OBJECTIF VISÉ 1: Recopiez le passage de l'extrait de page sur la réglementation du méthane, de « Des baisses d’émissions » jusqu'à « sur l’analyse comparative). » inclus.
OBJECTIF VISÉ 2: D'après l'extrait de page sur la réglementation du méthane, que promet la réglementation fédérale sur le méthane ?

EXTRAIT DE PAGE:
Des baisses d’émissions à bon prix
Cette réglementation va donc engendrer d’importantes réductions d’émissions. Celles-ci reviendront moins cher la tonne que le tarif carbone et que le coût social du carbone. Ce sont donc des réductions sensées du point de vue économique (voir la figure 2, et notre résumé sur l’analyse comparative).

Figure 2. Analyse du prix implicite du carbone de la politique fédérale sur les émissions de méthane dans les secteurs du pétrole et du gaz

La figure 2 montre que le coût de la politique se situe bien en-dessous des prix du carbone. Dans notre rapport, nous expliquons comment l’harmonisation de la réglementation et de la tarification du carbone améliore l’efficience d’un ensemble des mesures climatiques. Pour le dire simplement, cela permet d’envoyer un signal de prix uniforme dans toute l’économie. Ce qui aide à identifier les occasions de mitigation les plus efficaces par rapport aux coûts.

En somme, la réglementation fédérale sur le méthane a de bonnes chances de représenter un véritable complément à la tarification du carbone. Elle promet des réductions d’émissions significatives à coût raisonnable.

DONNÉES FOURNIES:
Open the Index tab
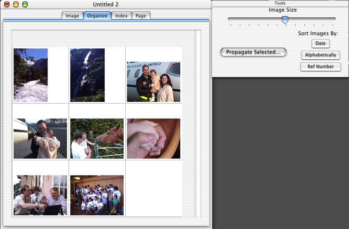The image size is (349, 229). (122, 16)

RÉPONSE RÉDIGÉE 1:
Des baisses d’émissions à bon prix
Cette réglementation va donc engendrer d’importantes réductions d’émissions. Celles-ci reviendront moins cher la tonne que le tarif carbone et que le coût social du carbone. Ce sont donc des réductions sensées du point de vue économique (voir la figure 2, et notre résumé sur l’analyse comparative).

RÉPONSE RÉDIGÉE 2: Elle promet des réductions d'émissions significatives à coût raisonnable.